My father died this past April. He wasn’t my biological father, but he loved me like his own. He was the only grandfather my children knew, and he loved each of them fiercely.

He taught me how to change the oil in my car, check the air in my tires and how to change a tire. He taught me basic plumbing skills, which led me to be able to install my own dishwasher and garbage disposals and change out plumbing fixtures. I can install basic lighting and even ceiling fans because of his patience. There is nothing I won’t try to do or think I can’t do, and I believe this started with him.

Courtesy of NILMDTS Co-Founder, Cheryl Haggard

His name was Paul Clifford Sooter. A few years back (this was after Maddux died) I remember my mom telling me that Paul had an older brother who had died at birth. She thought there was a photo of him and she dug through some old boxes until she found it. Paul knew very little about the back-story, and Paul’s mother and father had already died, so there was no way to really know the whole story.

After my father passed away, my mom mentioned the photo of his older brother again and mentioned that she thought he would have wanted me to have it.
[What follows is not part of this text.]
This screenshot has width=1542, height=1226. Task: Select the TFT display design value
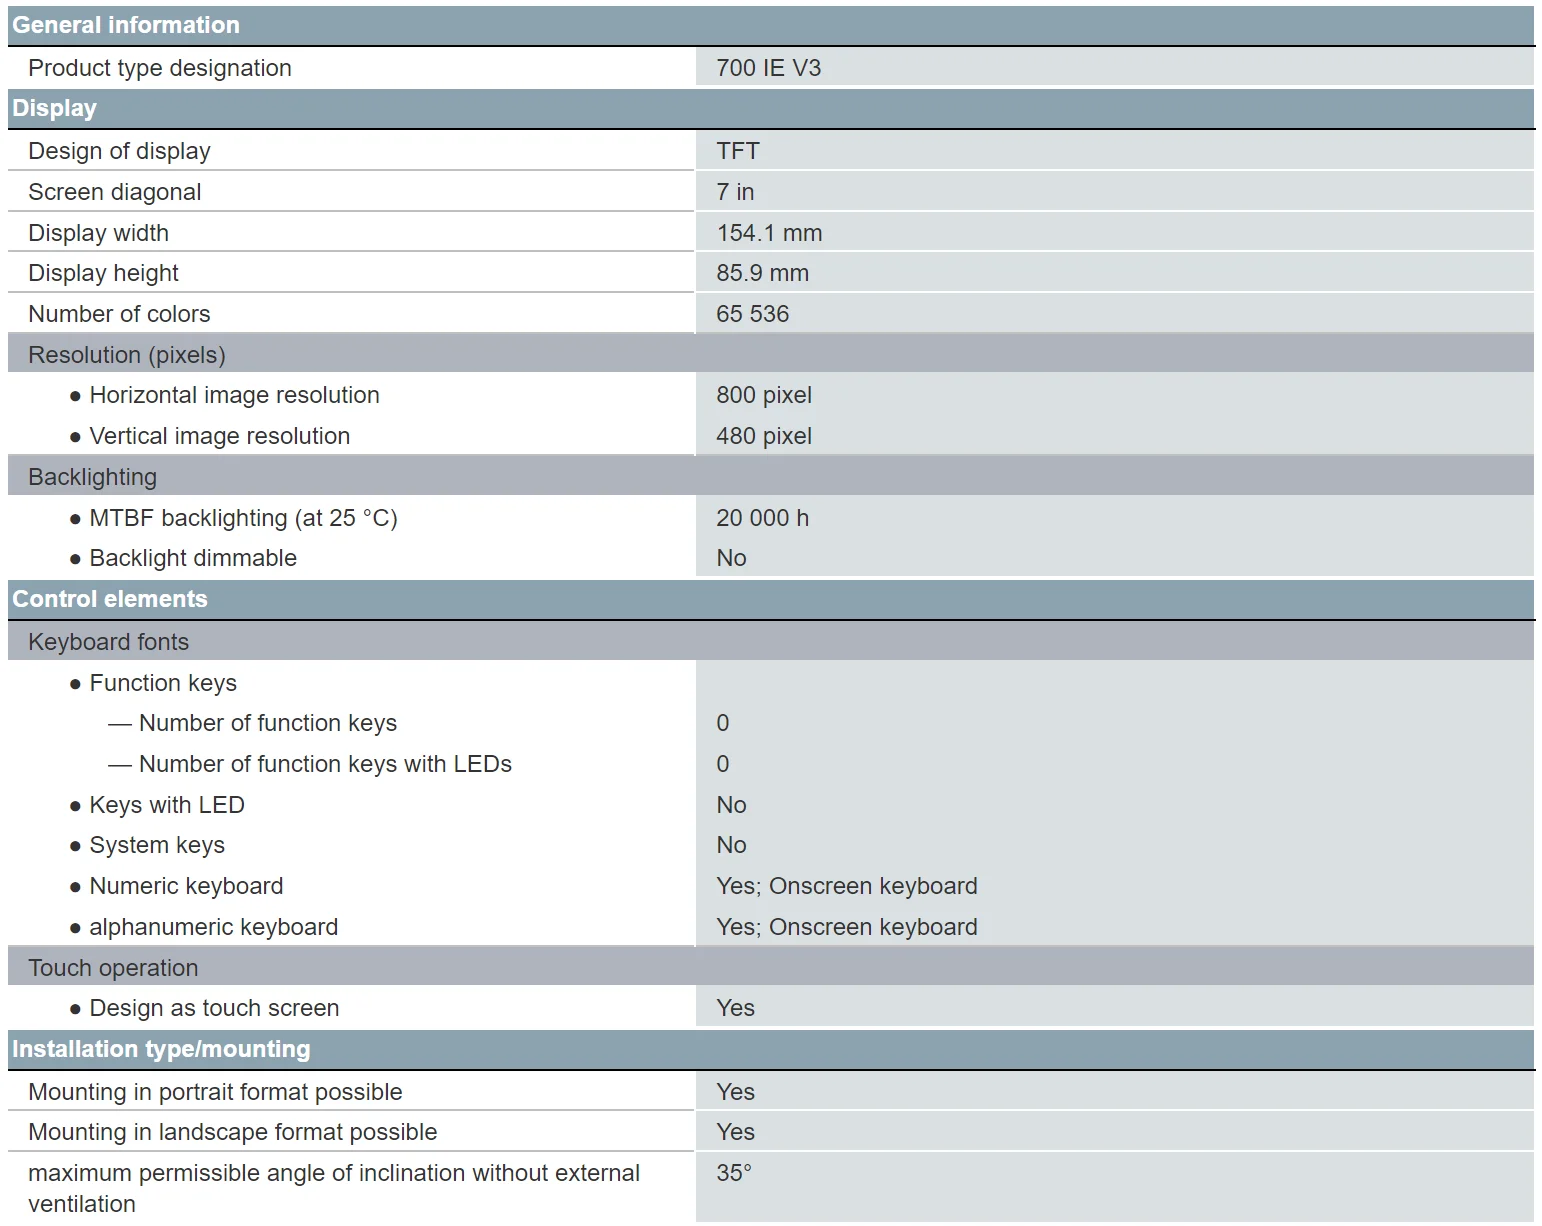[x=738, y=151]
I dug through several boxes and again, found this vintage photograph.

Courtesy of NILMDTS Co-Founder, Cheryl Haggard

Let me introduce you to Paul Keith Sooter. Born January 18th, 1947. He was the second child born to Clifford and Nadine Sooter. He has an older sister, Judy, and two younger siblings, Paul and Lisa. I wanted to learn more about him, so I texted Lisa. She wasn’t born yet but she knew just a bit of his story.
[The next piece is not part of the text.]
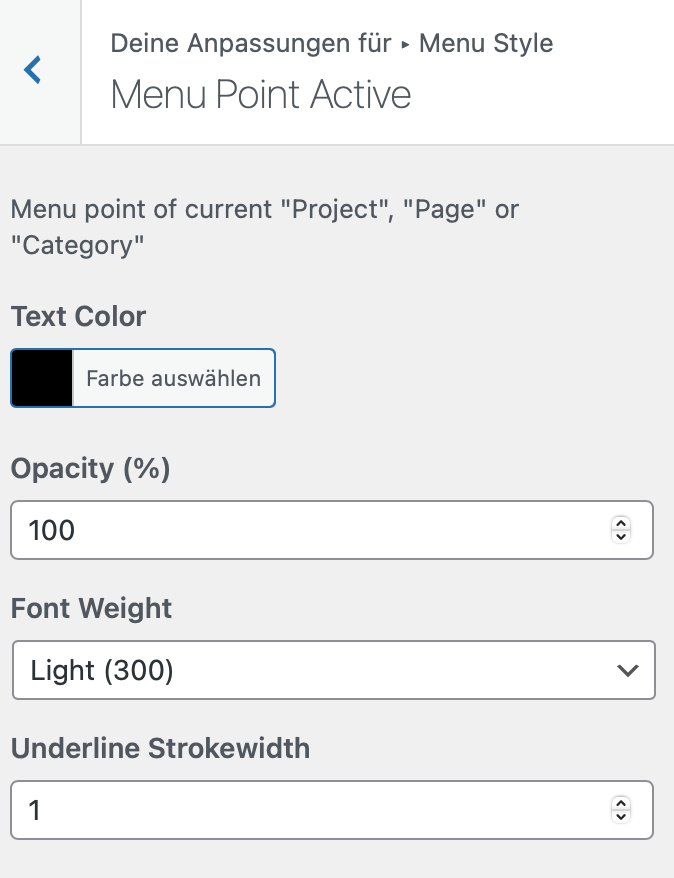Decrease Opacity with the down stepper arrow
Judy and Paul Keith were born in Polo, Missouri by a “country doctor.” Paul Keith died during delivery due to an umbilical cord accident. His doctor tried to revive him after delivery, but it was too late and nothing could save him. After Paul Keith died, the only other information I have is that Clifford insisted that Nadine deliver her next child (my father) with a “city doctor” in Independence, Missouri.

I am just amazed that this photograph exists. I am so thankful that it does. It was still somewhat of a common practice back in this day and age to photograph the deceased, especially in small town country settings. I remember seeing images growing up of older family relatives laid to rest in their caskets. Again, a common practice back in the day.

And now, just like Maddux and all of our babies, because of one simple photograph, this little baby has a name, a story, and a legacy that will continue for generations. I am blessed and honored to be the keeper of his photograph.